At the bottom of this template you will see a button entitled "Care Transitions Audit." Once the suite of templates associated with the Hospital Care Summary has been completed, the provider depresses this button and the system automatically aggregates the data which has been documented and displays which of the 18-data points have been completed.
The elements in black have been completed; any in red have not.
If an element is incomplete, the provider simply clicks the button entitled "Click to update/Review." The missing information can then be added. This fulfills one of SETMA's principles of EHR design which is "We want to make it easier to do it right than not to do it at all."

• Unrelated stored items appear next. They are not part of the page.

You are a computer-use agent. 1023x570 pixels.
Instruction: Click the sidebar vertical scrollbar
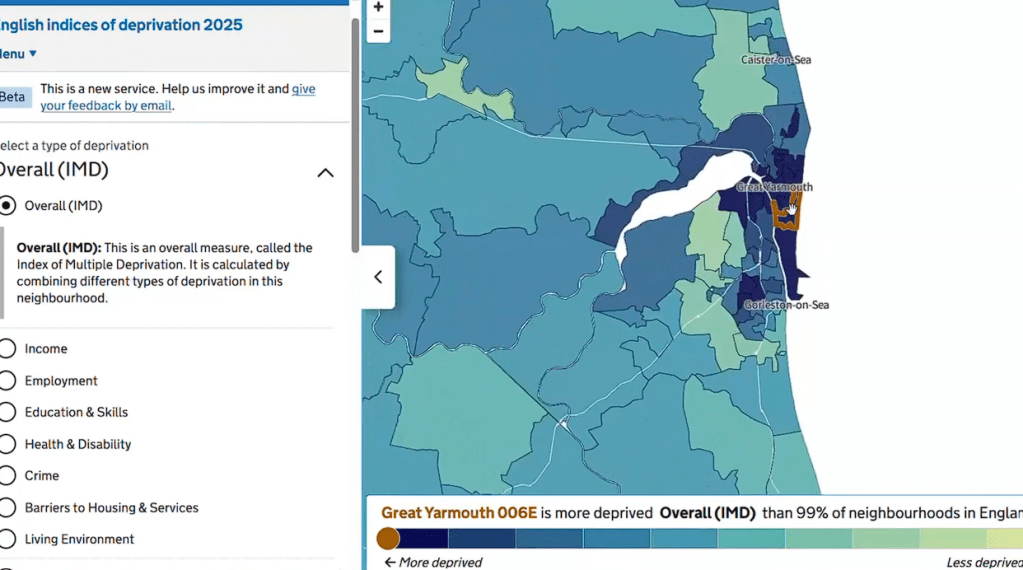[x=355, y=135]
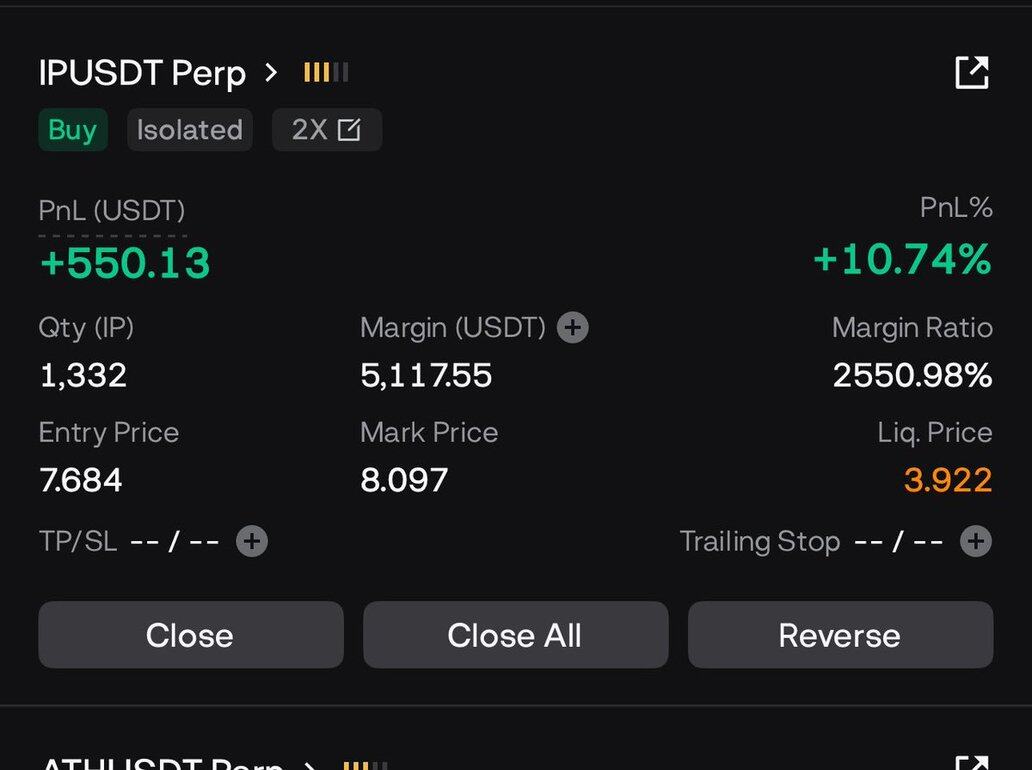Reverse the IPUSDT position
Screen dimensions: 1032x770
coord(839,635)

At appropriate intervals, usually quarterly and annually, SETMA audits each provider's performance on these measures and publishes that audit on our website under "Public Reporting," along with over 200 other quality metrics which we track routinely. This reporting is done by provider name. The following is the care transition audit results by provider name for 2010. This presently is posted on our website. The audit is done through SETMA's COGNOS Project which is described in detail on our website under Your Life Your Health by clicking on the icon entitled COGNOS.
Once the Care Transition issues are completed, the Hospital-Care-Summary-and-Post- Hospital-Plan-of-Care-and-Treatment-Plan document is generated and printed. It is given to the patient and to the hospital. The complexity of the Transition of Care is illustrated by this analysis of how many different places this document can be needed. It can go from:
- Inpatient to ambulatory outpatient (family) -- The "baton" in a printed format is given to the patient or in the case of a minor or incompetent adult to a parent or care giver. The "plan of care and treatment plan" -- "the baton" -- is reviewed with the patient, parent and/or family before the patient leaves the hospital.

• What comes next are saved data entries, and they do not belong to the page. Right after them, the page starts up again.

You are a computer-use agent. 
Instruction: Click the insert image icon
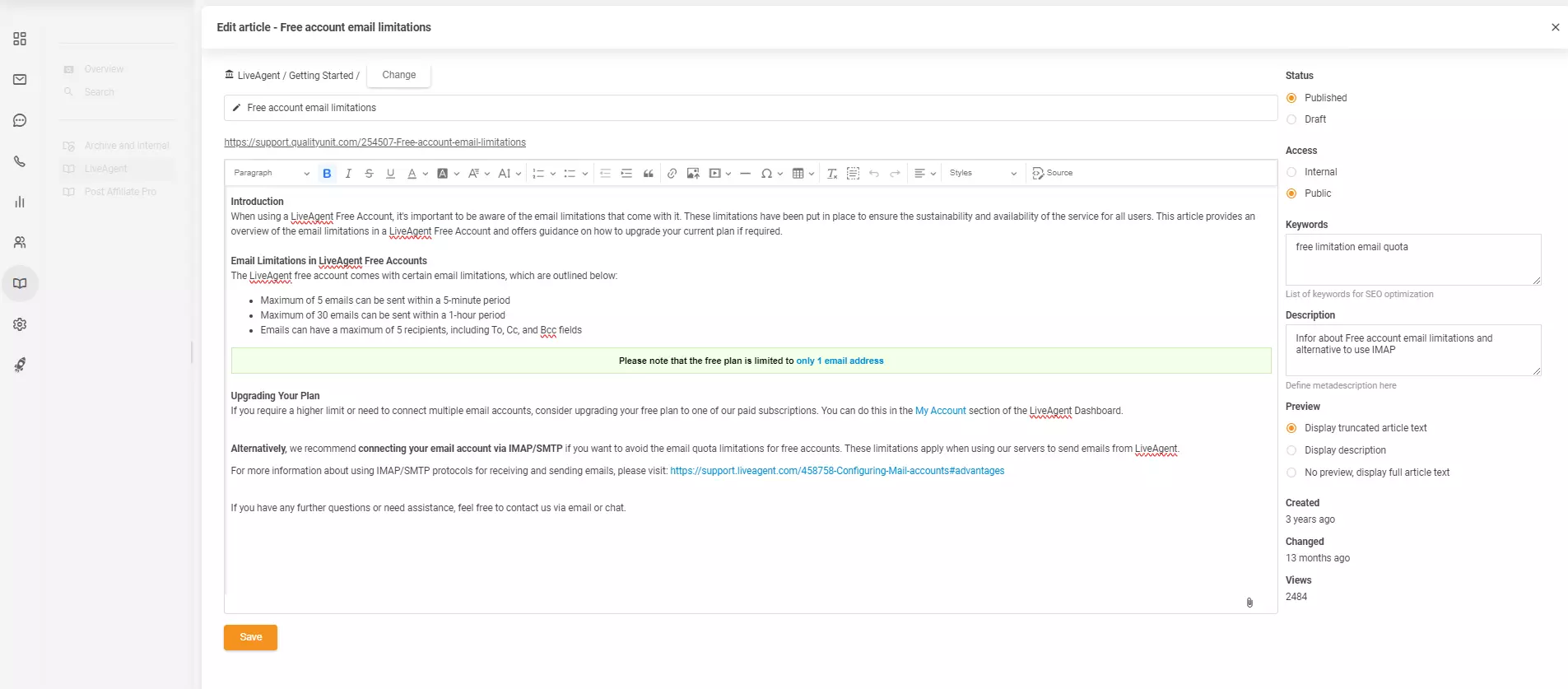click(x=693, y=174)
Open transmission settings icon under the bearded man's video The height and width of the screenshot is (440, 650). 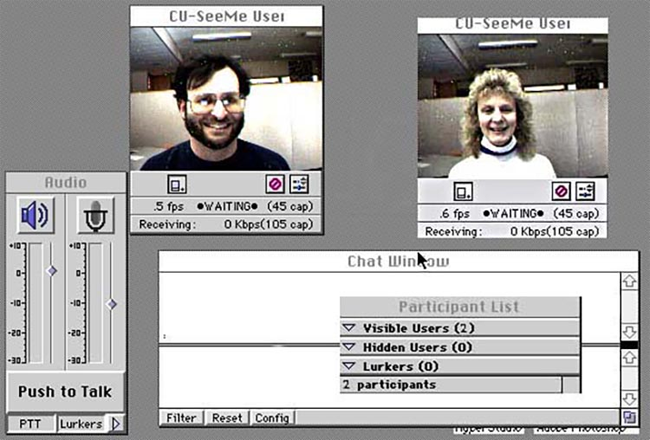tap(299, 184)
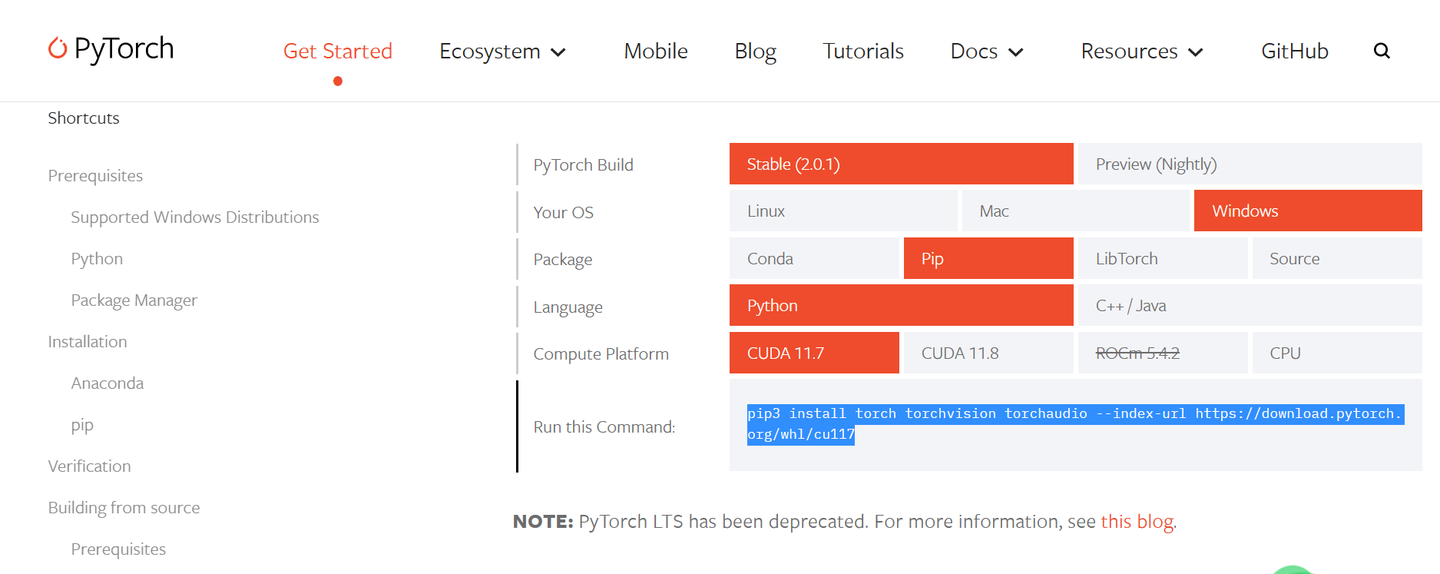Visit the GitHub link in navbar
The width and height of the screenshot is (1440, 574).
coord(1294,52)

- Inpatient to ambulatory outpatient (clinic physician) -- for patients who are seen at SETMA, the "the baton" is created in the EHR and is immediately accessible to the follow-up SETMA provider. The provider is alerted by appointment when he/she is to see the patient and that the "baton" is available for review.

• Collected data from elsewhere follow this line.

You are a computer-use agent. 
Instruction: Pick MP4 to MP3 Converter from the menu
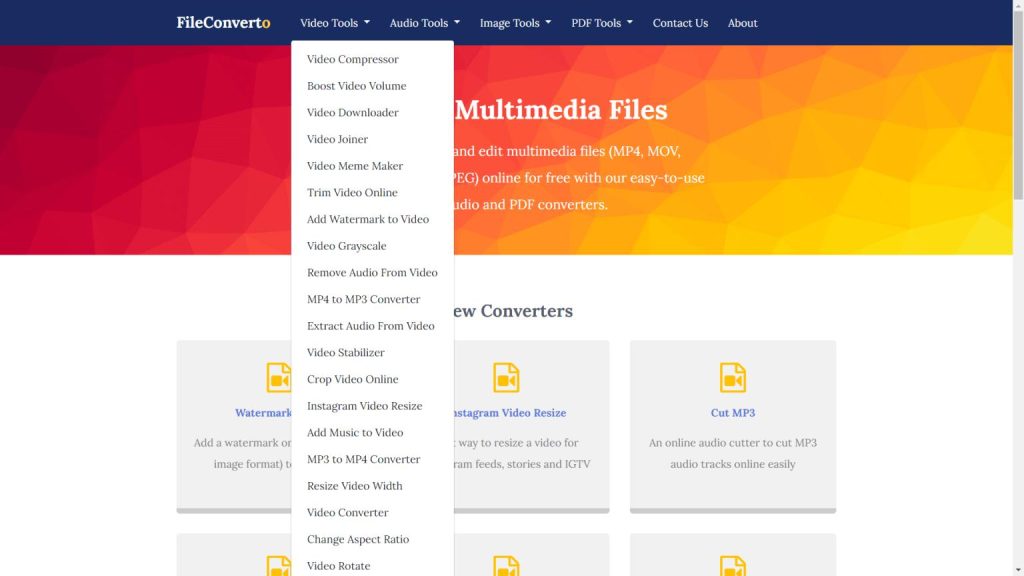tap(363, 299)
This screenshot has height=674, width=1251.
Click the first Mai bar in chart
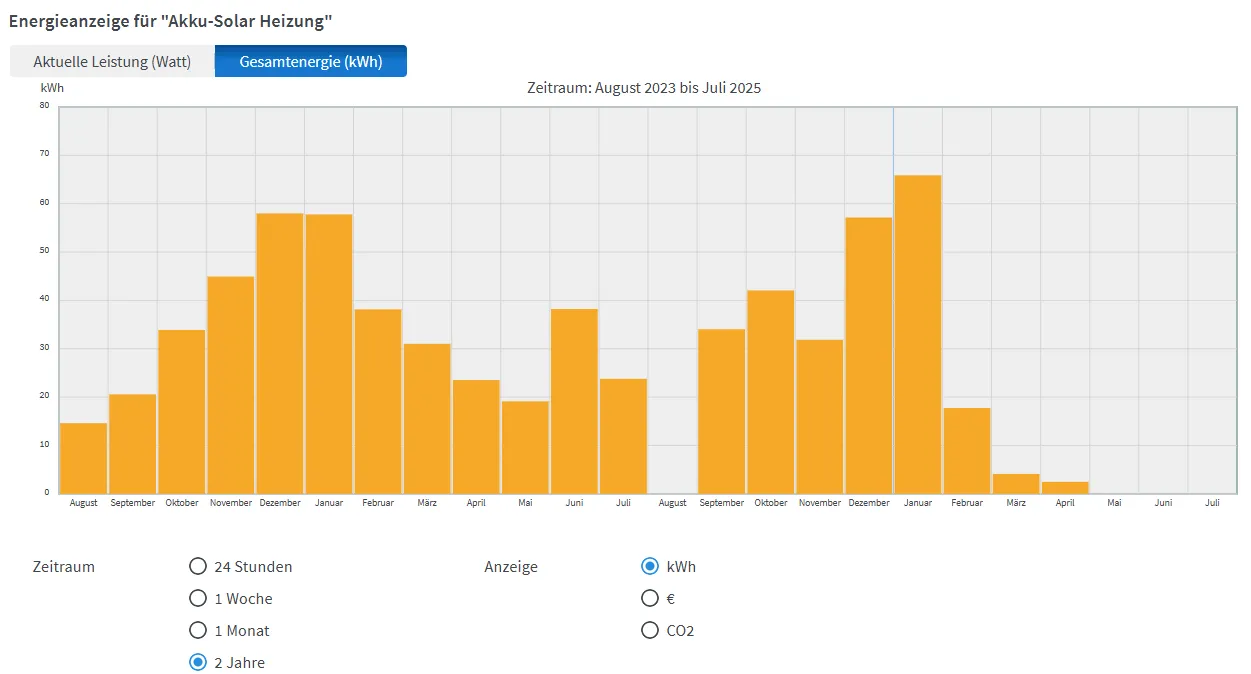tap(525, 447)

- Inpatient to ambulatory outpatient (follow-up call) -- after the Hospital Care Summary and Post Hospital Plan of Care and Treatment Plan (HCSPHPCTP) is completed, a template is completed and sent to the Department of Care Coordination. This template is in the EHR where the HCSPHPCTP also resides. Both are immediately accessible to the Department. The "follow-up call from the hospital" call request is delayed for one day so that the call is made the day after the patient leaves the hospital.
- Emergency Department to ambulatory care -- the same process as in "1" above.
- Inpatient to Nursing Home -- the "baton" with a special set of Nursing Home orders is given to the patient or family and a copy is sent to the Nursing Home with the transportation to the Nursing home.
- Inpatient to Hospice -- the same as with number "6"
- Inpatient to Home Health -- the same as number "5" and "6" above. If the patient is seeing SETMA's home health, they have access to SETMA EHR and thus to the "baton."
- Inpatient to outpatient out of area -- "Baton" given to patient and family and also posted to web portal and HIE. Token sent to health provider in remote area which allows one time access to this patient's information.
With this infrastructure and with these care coordination, continuity of care and patient support functions, SETMA is ready to make a major effort to decrease preventable readmissions to the hospital.